- Born: unknown
- Died: 1417
- Noble family: House of Poděbrady
- Spouse: Anna Elisabeth Lipá
- Father: Boček I of Poděbrady
- Mother: Elisabeth of Lichtemburk

= Boček II of Poděbrady =

Bohemian noble and official (died 1417)

Boček II of Poděbrady (also: Boček II of Kunštát and Poděbrady; Boček II. von Kunstadt und Podiebrad or Botschek von Podiebrad or Botschek der Ältere von Podiebrad; Boček II. z Poděbrad or Boček II. z Kunštátu a Poděbrad or Boček starší z Poděbrad; died: 1417) may have been treasurer or even chief treasurer of Bohemia between 1377 and 1387. Between 1403 and 1408, he held the office of Oberstlandschreiber ("chief administrator") of Bohemia.

== Life ==
It is not known when and where Boček II was born. His parents were Boček I of Poděbrady and Elisabeth of Lichtemburk (Elisabeth von Lichtenburg; Eliska z Lichtemburka), a daughter of Henry of Lichtenburg at Žleby Castle. Boček was named after the founder of the Poděbrady branch of the House of Kunštát. Boček is sometimes called "the Elder", to contrast him with his son Boček III of Poděbrady, who was called "Boček the Younger".

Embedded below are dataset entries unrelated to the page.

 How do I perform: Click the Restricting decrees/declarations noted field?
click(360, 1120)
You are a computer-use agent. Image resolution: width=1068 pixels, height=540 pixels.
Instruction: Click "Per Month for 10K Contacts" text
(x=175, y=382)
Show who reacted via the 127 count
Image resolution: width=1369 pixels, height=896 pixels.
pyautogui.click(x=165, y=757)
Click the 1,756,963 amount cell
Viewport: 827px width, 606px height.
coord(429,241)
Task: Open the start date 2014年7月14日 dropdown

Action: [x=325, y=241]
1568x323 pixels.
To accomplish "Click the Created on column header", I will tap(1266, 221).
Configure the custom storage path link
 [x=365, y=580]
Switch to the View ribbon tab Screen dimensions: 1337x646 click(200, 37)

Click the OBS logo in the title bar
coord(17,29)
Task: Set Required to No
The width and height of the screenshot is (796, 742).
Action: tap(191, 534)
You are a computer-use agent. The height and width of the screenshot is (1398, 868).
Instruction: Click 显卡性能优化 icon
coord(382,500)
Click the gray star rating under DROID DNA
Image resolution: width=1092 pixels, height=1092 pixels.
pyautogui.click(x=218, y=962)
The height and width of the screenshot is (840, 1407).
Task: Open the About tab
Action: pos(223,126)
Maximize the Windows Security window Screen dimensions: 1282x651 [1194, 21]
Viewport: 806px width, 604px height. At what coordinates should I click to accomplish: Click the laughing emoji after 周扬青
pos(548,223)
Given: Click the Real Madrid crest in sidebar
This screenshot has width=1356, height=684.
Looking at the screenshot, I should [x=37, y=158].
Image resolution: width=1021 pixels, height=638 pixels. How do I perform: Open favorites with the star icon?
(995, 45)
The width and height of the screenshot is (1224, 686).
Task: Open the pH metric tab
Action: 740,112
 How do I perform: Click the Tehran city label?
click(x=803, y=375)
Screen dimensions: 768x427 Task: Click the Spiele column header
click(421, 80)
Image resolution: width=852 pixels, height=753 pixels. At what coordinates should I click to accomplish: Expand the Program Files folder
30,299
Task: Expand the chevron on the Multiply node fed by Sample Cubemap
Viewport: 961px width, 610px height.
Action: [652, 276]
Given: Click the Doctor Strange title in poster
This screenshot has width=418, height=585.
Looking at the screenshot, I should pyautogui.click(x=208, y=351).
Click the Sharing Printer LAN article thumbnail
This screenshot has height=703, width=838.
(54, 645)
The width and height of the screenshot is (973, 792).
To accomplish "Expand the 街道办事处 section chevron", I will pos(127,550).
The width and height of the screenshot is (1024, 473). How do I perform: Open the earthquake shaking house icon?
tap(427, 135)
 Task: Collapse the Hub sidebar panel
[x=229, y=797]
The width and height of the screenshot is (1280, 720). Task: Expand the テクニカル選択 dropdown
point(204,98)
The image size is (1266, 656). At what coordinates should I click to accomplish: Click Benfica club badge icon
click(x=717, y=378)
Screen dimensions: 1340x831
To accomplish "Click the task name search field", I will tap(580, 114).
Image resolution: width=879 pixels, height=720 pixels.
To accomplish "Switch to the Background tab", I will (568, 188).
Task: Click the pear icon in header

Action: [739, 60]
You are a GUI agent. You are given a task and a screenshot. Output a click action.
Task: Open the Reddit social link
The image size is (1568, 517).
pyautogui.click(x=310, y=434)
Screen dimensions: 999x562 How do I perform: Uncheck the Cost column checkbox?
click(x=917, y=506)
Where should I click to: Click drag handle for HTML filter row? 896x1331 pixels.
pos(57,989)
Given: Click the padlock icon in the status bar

Boček II is first mentioned in a deed of 1375, about the division of the inheritance of his father, who died in 1373. Since Boček II was the first born, he inherited the larger part of his father's possessions, which were mostly in eastern Bohemia. In 1376 he received Lipnice as a fief from the King Charles IV of Bohemia. In 1377, he transferred the Lordship of Potštát to his wife Anna Elisabeth as a dowry. Between 1377 and 1387, he may have held the position of Treasurer or Chief Treasurer of Bohemia. In 1387 Boček II and Půta II of Častolovice bought the Lordship of Skuhrov nad Bělou and Rychmberk Castle in the foothills of the Orlické hory mountains from the brothers Jan and Jaroslav of České Meziříčí.

During the reign of King Wenceslaus IV, Boček II was initially on his side, but later turned away from him. In 1394 he was among the League of Lords who signed the initiative of the Margrave Jobst of Moravia, a joint statement with which they turned against the king, who was eventually captured. Presumably in return for this support, Margrave Jobst gave Boček possessions in Moravia. In 1402 he supported King Wenceslaus again, in that he was against the candidacy of Wenceslaus brother Sigismund. This is probably why he received the position of Oberstlandschreiber (chief administrator) of Bohemia in 1403. He also was chairman of the manorial court and member of the royal Council.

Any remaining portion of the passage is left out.